TASK MATERIAL.

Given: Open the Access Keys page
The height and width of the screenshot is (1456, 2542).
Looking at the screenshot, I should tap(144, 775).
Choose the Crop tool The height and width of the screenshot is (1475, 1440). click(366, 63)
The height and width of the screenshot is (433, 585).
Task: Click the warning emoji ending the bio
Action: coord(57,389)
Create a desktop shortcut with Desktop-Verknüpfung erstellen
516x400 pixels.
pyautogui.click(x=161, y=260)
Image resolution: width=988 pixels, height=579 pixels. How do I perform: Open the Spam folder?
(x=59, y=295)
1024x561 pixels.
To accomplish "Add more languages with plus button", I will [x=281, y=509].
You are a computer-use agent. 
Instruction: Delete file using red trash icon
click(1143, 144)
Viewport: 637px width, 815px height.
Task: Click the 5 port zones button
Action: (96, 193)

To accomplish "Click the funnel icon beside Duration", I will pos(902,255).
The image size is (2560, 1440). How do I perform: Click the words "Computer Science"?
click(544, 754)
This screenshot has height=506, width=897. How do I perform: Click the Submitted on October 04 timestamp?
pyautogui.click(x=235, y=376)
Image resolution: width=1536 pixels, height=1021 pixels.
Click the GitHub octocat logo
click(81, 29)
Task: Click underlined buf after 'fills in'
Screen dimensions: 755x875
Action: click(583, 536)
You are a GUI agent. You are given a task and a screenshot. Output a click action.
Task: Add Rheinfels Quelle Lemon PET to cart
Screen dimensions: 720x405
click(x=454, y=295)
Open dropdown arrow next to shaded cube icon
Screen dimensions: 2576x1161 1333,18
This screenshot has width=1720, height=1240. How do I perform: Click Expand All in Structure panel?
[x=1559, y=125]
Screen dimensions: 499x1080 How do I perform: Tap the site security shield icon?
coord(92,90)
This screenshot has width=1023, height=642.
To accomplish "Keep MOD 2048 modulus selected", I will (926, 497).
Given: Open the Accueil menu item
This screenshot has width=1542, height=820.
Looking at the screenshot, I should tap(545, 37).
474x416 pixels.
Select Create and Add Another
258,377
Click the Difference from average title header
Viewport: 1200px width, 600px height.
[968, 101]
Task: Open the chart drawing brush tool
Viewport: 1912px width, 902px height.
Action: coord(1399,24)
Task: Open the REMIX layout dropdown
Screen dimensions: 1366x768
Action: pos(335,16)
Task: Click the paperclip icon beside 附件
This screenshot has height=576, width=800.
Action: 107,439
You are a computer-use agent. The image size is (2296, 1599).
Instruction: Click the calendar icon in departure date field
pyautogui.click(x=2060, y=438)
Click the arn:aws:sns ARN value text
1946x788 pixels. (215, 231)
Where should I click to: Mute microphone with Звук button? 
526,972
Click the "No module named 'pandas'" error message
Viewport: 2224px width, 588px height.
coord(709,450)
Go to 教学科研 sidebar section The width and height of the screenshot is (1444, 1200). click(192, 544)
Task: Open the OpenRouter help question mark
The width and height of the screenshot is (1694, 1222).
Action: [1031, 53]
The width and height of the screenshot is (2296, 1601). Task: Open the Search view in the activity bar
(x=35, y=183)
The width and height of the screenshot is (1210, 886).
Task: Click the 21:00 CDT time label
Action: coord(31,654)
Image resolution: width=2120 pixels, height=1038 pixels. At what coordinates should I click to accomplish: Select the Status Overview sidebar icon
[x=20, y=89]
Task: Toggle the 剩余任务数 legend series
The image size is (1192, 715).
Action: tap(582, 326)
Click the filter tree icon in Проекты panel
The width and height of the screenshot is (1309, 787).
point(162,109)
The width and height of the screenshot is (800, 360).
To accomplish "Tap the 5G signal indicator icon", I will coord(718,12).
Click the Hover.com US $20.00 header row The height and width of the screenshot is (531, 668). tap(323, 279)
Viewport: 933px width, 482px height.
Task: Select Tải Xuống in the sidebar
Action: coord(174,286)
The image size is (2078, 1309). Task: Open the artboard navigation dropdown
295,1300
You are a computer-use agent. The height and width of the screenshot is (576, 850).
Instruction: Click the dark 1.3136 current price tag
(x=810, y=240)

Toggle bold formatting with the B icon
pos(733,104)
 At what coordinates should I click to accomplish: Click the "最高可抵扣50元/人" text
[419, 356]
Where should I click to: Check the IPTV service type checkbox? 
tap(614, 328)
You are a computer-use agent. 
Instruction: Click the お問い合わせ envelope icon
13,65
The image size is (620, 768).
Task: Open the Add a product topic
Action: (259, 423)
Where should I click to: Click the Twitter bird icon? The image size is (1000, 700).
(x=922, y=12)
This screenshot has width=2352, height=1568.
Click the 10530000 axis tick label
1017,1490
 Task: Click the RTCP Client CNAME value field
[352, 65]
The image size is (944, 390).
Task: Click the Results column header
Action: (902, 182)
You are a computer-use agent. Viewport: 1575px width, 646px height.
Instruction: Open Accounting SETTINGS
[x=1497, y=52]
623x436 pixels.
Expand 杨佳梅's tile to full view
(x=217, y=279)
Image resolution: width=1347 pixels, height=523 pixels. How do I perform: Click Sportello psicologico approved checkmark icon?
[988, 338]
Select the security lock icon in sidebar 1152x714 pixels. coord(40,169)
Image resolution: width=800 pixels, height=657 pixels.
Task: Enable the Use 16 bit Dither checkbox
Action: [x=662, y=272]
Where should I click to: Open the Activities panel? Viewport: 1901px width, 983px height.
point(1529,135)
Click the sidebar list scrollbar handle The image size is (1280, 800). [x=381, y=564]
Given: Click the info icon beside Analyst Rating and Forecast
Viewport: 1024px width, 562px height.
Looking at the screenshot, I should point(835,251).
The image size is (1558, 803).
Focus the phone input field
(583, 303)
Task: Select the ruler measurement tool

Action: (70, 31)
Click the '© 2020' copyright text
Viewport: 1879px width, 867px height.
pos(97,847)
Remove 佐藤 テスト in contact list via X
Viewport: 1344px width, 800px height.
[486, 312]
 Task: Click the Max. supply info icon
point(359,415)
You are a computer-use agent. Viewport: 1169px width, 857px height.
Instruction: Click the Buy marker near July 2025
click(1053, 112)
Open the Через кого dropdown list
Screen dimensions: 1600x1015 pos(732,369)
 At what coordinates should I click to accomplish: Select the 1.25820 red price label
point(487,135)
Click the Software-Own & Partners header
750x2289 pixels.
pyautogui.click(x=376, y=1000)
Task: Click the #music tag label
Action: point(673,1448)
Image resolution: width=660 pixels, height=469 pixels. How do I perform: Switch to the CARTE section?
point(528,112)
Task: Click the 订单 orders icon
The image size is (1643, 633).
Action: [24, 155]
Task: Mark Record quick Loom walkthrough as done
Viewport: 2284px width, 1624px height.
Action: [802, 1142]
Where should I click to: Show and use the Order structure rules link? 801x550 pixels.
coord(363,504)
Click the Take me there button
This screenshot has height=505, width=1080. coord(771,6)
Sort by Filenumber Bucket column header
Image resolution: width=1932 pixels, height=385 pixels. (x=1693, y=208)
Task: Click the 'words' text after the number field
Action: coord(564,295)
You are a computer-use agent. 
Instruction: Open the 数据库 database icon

AIM OF THE TASK.
Copy every entry above verbatim, from first to last, with no changes.

ANSWER IN FULL.
Given: Open the Access Keys page
The height and width of the screenshot is (1456, 2542).
Looking at the screenshot, I should tap(144, 775).
Choose the Crop tool The height and width of the screenshot is (1475, 1440). click(366, 63)
The height and width of the screenshot is (433, 585).
Task: Click the warning emoji ending the bio
Action: coord(57,389)
Create a desktop shortcut with Desktop-Verknüpfung erstellen
516x400 pixels.
pyautogui.click(x=161, y=260)
Image resolution: width=988 pixels, height=579 pixels. How do I perform: Open the Spam folder?
(x=59, y=295)
1024x561 pixels.
To accomplish "Add more languages with plus button", I will [x=281, y=509].
You are a computer-use agent. 
Instruction: Delete file using red trash icon
click(1143, 144)
Viewport: 637px width, 815px height.
Task: Click the 5 port zones button
Action: (96, 193)

To accomplish "Click the funnel icon beside Duration", I will pos(902,255).
The image size is (2560, 1440). How do I perform: Click the words "Computer Science"?
click(544, 754)
This screenshot has height=506, width=897. How do I perform: Click the Submitted on October 04 timestamp?
pyautogui.click(x=235, y=376)
Image resolution: width=1536 pixels, height=1021 pixels.
Click the GitHub octocat logo
click(81, 29)
Task: Click underlined buf after 'fills in'
Screen dimensions: 755x875
Action: click(583, 536)
You are a GUI agent. You are given a task and a screenshot. Output a click action.
Task: Add Rheinfels Quelle Lemon PET to cart
Screen dimensions: 720x405
click(x=454, y=295)
Open dropdown arrow next to shaded cube icon
Screen dimensions: 2576x1161 1333,18
This screenshot has width=1720, height=1240. How do I perform: Click Expand All in Structure panel?
[x=1559, y=125]
Screen dimensions: 499x1080 How do I perform: Tap the site security shield icon?
coord(92,90)
This screenshot has width=1023, height=642.
To accomplish "Keep MOD 2048 modulus selected", I will (926, 497).
Given: Open the Accueil menu item
This screenshot has width=1542, height=820.
Looking at the screenshot, I should tap(545, 37).
474x416 pixels.
Select Create and Add Another
258,377
Click the Difference from average title header
Viewport: 1200px width, 600px height.
[968, 101]
Task: Open the chart drawing brush tool
Viewport: 1912px width, 902px height.
Action: coord(1399,24)
Task: Open the REMIX layout dropdown
Screen dimensions: 1366x768
Action: pos(335,16)
Task: Click the paperclip icon beside 附件
This screenshot has height=576, width=800.
Action: 107,439
You are a computer-use agent. The image size is (2296, 1599).
Instruction: Click the calendar icon in departure date field
pyautogui.click(x=2060, y=438)
Click the arn:aws:sns ARN value text
1946x788 pixels. (215, 231)
Where should I click to: Mute microphone with Звук button? 
526,972
Click the "No module named 'pandas'" error message
Viewport: 2224px width, 588px height.
coord(709,450)
Go to 教学科研 sidebar section The width and height of the screenshot is (1444, 1200). click(192, 544)
Task: Open the OpenRouter help question mark
The width and height of the screenshot is (1694, 1222).
Action: [1031, 53]
The width and height of the screenshot is (2296, 1601). Task: Open the Search view in the activity bar
(x=35, y=183)
The width and height of the screenshot is (1210, 886).
Task: Click the 21:00 CDT time label
Action: coord(31,654)
Image resolution: width=2120 pixels, height=1038 pixels. At what coordinates should I click to accomplish: Select the Status Overview sidebar icon
[x=20, y=89]
Task: Toggle the 剩余任务数 legend series
The image size is (1192, 715).
Action: tap(582, 326)
Click the filter tree icon in Проекты panel
The width and height of the screenshot is (1309, 787).
point(162,109)
The width and height of the screenshot is (800, 360).
To accomplish "Tap the 5G signal indicator icon", I will coord(718,12).
Click the Hover.com US $20.00 header row The height and width of the screenshot is (531, 668). tap(323, 279)
Viewport: 933px width, 482px height.
Task: Select Tải Xuống in the sidebar
Action: coord(174,286)
The image size is (2078, 1309). Task: Open the artboard navigation dropdown
295,1300
You are a computer-use agent. The height and width of the screenshot is (576, 850).
Instruction: Click the dark 1.3136 current price tag
(x=810, y=240)

Toggle bold formatting with the B icon
pos(733,104)
 At what coordinates should I click to accomplish: Click the "最高可抵扣50元/人" text
[419, 356]
Where should I click to: Check the IPTV service type checkbox? 
tap(614, 328)
You are a computer-use agent. 
Instruction: Click the お問い合わせ envelope icon
13,65
The image size is (620, 768).
Task: Open the Add a product topic
Action: (259, 423)
Where should I click to: Click the Twitter bird icon? The image size is (1000, 700).
(x=922, y=12)
This screenshot has width=2352, height=1568.
Click the 10530000 axis tick label
1017,1490
 Task: Click the RTCP Client CNAME value field
[352, 65]
The image size is (944, 390).
Task: Click the Results column header
Action: (902, 182)
You are a computer-use agent. Viewport: 1575px width, 646px height.
Instruction: Open Accounting SETTINGS
[x=1497, y=52]
623x436 pixels.
Expand 杨佳梅's tile to full view
(x=217, y=279)
Image resolution: width=1347 pixels, height=523 pixels. How do I perform: Click Sportello psicologico approved checkmark icon?
[988, 338]
Select the security lock icon in sidebar 1152x714 pixels. coord(40,169)
Image resolution: width=800 pixels, height=657 pixels.
Task: Enable the Use 16 bit Dither checkbox
Action: [x=662, y=272]
Where should I click to: Open the Activities panel? Viewport: 1901px width, 983px height.
point(1529,135)
Click the sidebar list scrollbar handle The image size is (1280, 800). [x=381, y=564]
Given: Click the info icon beside Analyst Rating and Forecast
Viewport: 1024px width, 562px height.
Looking at the screenshot, I should point(835,251).
The image size is (1558, 803).
Focus the phone input field
(583, 303)
Task: Select the ruler measurement tool

Action: (70, 31)
Click the '© 2020' copyright text
Viewport: 1879px width, 867px height.
pos(97,847)
Remove 佐藤 テスト in contact list via X
Viewport: 1344px width, 800px height.
[486, 312]
 Task: Click the Max. supply info icon
point(359,415)
You are a computer-use agent. Viewport: 1169px width, 857px height.
Instruction: Click the Buy marker near July 2025
click(1053, 112)
Open the Через кого dropdown list
Screen dimensions: 1600x1015 pos(732,369)
 At what coordinates should I click to accomplish: Select the 1.25820 red price label
point(487,135)
Click the Software-Own & Partners header
750x2289 pixels.
pyautogui.click(x=376, y=1000)
Task: Click the #music tag label
Action: point(673,1448)
Image resolution: width=660 pixels, height=469 pixels. How do I perform: Switch to the CARTE section?
point(528,112)
Task: Click the 订单 orders icon
The image size is (1643, 633).
Action: [24, 155]
Task: Mark Record quick Loom walkthrough as done
Viewport: 2284px width, 1624px height.
Action: [802, 1142]
Where should I click to: Show and use the Order structure rules link? 801x550 pixels.
coord(363,504)
Click the Take me there button
This screenshot has height=505, width=1080. coord(771,6)
Sort by Filenumber Bucket column header
Image resolution: width=1932 pixels, height=385 pixels. (x=1693, y=208)
Task: Click the 'words' text after the number field
Action: coord(564,295)
You are a computer-use agent. 
Instruction: Open the 数据库 database icon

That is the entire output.